Mama’s not as uptight as she was when she was Hope’s first lady. She found another church, attends faithfully, and sits in a middle pew, blending in with everybody else. She sings in the choir first and third Sundays. The tension that used to exist between us because we didn’t see things the same way isn’t there anymore. She seems content to let me figure out what I believe for myself. The rest of my family, however…
“Don’t even try to abstain,” Charlie mutters.
“Ask your daddy about abstaining.” I toss a napkin over my plate and send Mama an apologetic glance. “Sorry for cussing at the table, but this self-righteous asshole—”
“Both of you.” Shrieva bounces a pleading look between Charlie and me. “Just stop!”
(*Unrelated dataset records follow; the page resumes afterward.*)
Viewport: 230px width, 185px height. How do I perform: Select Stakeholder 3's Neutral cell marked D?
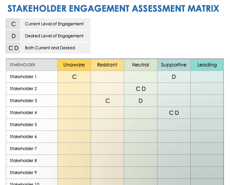(x=140, y=101)
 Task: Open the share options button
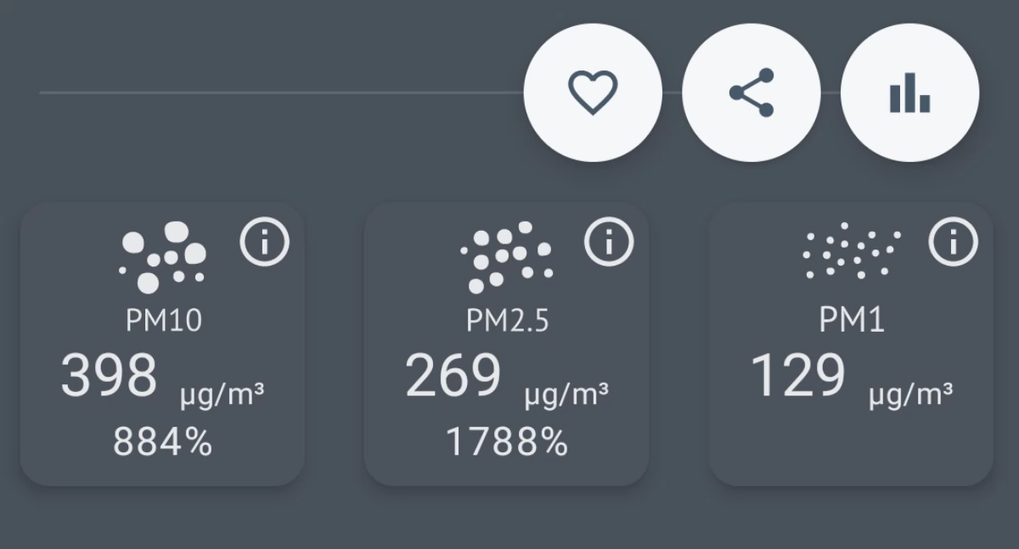(x=752, y=92)
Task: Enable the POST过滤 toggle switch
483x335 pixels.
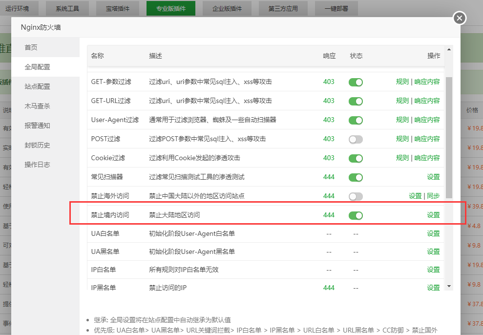Action: coord(356,139)
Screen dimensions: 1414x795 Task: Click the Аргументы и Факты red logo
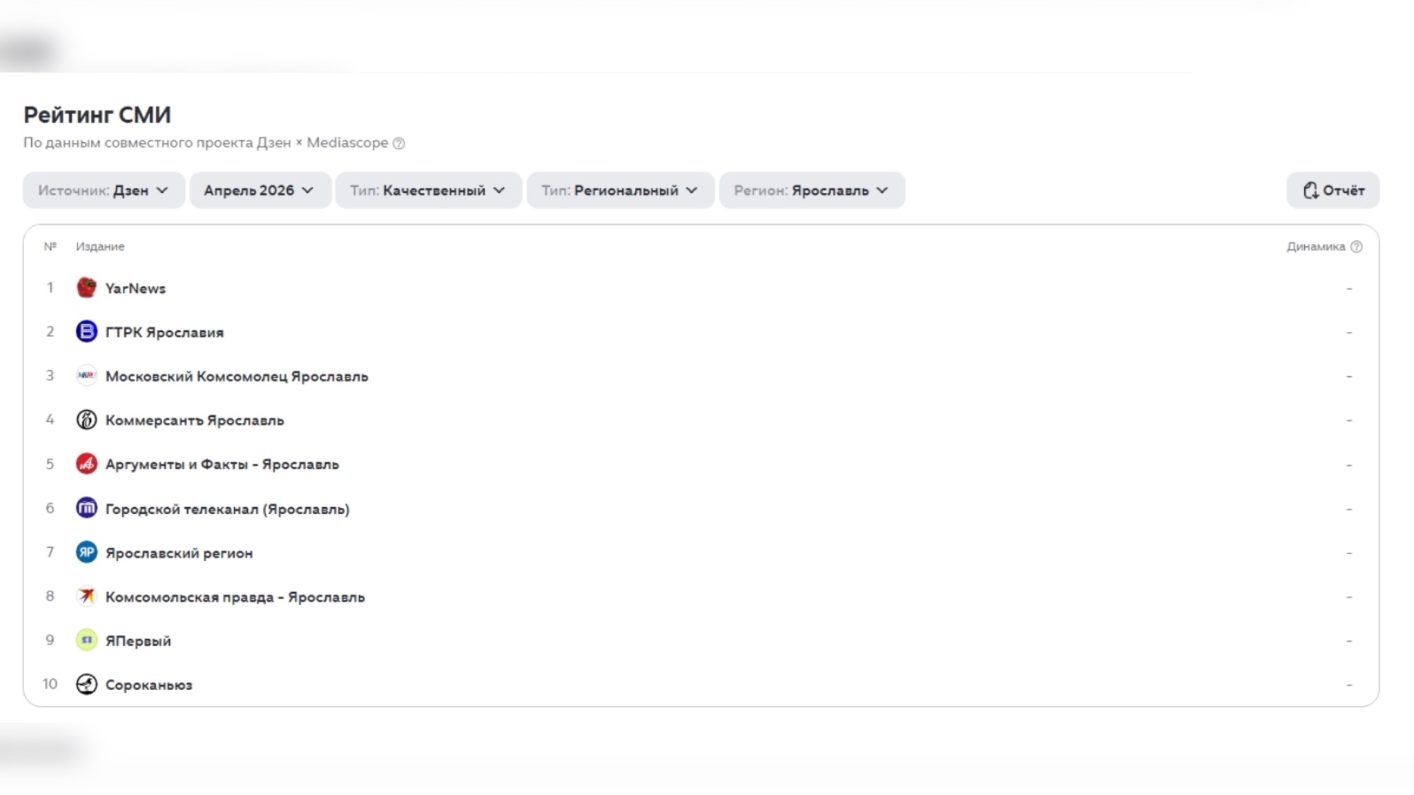[86, 464]
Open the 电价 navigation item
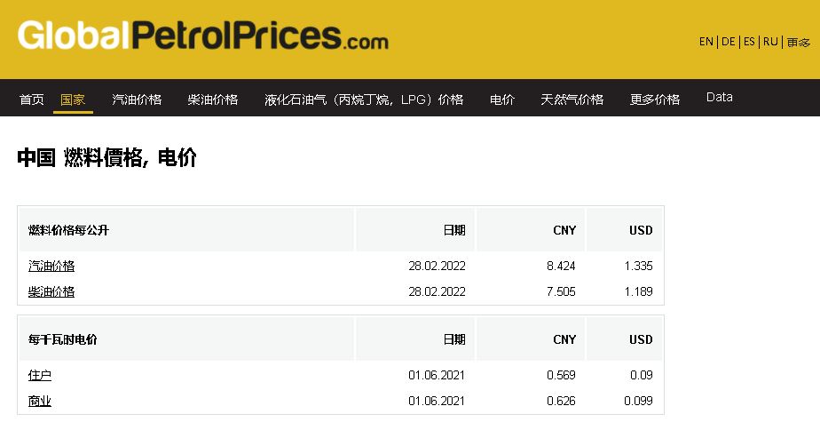This screenshot has height=438, width=820. pyautogui.click(x=502, y=100)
“He started it!” Charlie points a long, accusatory finger at me, but is interrupted by the cell phone ringing in his pocket. He pulls it out and frowns at the screen before answering. “Daddy, everything okay? You need me?”
His frown deepens, eyes slitted with irritation aimed at me. He extends the phone.
“Daddy wants to speak to you.”
I suck my teeth. “He can keep wanting because I—”
“Wright Bellamy,” Mama cuts in, her expression taking no excuses. “If you don’t talk to your daddy.”
I lock eyes with her, and the stern lines of her face soften.
“Please, Monk,” she says. “For me.”
“Shit,” I curse under my breath, and snatch the phone from my brother. “What you want?”
There was a time when I would not have dared speak to Pastor Wright Bellamy so disrespectfully. I didn’t believe all the things he preached, my innate skepticism making me doubt a lot of things I heard from the pulpit, but I believed he was who he said he was. With his lies, he became justanother fake-ass nigga, a snake oil hustler trying to get over, and I have treated him accordingly ever since.
“I heard you were home,” my father finally replies, his deep baritone much less changed than my opinion of him. “You’ve blocked my number, so figured I’d try to catch you while Charles was there with you.”
“My food’s getting cold,” I say, sharpening the edge in my voice. “So again I ask, what do you want?”
“Just wanted to say Happy Thanksgiving. I love you, son.”
That ice around my heart cracks a little because his approval was a habit it took me a long time to break. When I was growing up, he was always at the church, so when he came home, his attention felt like gold. It felt likeGod’s, but this man has ashy feet of clay. I never needed him to be perfect. Just to be what he said he was.
“Okay.” I sound bored, but I’m really just mad and ready to be done with these emotions and this conversation. “That all?”
“Um, yeah. Can I speak to your mother?”
“Hell naw.” I hang up and toss the phone back to Charlie. “I’m going for a walk.”
“Monk,” Mama calls, but I don’t stop.
“I’ll be back.” I close the door to her apartment and think about the big brick house she was so proud of, the one she made our home. Technically, that house is the parish, so it stayed with the pastor, even though Mama wouldn’t. In the short distance to the sidewalk, I draw in a lungful of fresh air. I always knew I wouldn’t follow in my father’s footsteps. Even before he cheated, the career I wanted was taking me down a path he didn’t understand or approve of. I never thought, though, that we’d be here.
I take out my phone and scroll to the pic of Verity I showed Charlie. Without thinking too long, I pull up her contact and dial.
“Hey.” She sounds the way she does when she wakes in the mornings or when she’s blissed out after making love. “Happy Thanksgiving.”
“Happy Thanksgiving,” I reply, a smile already quirking the corners of my mouth. “You napping?”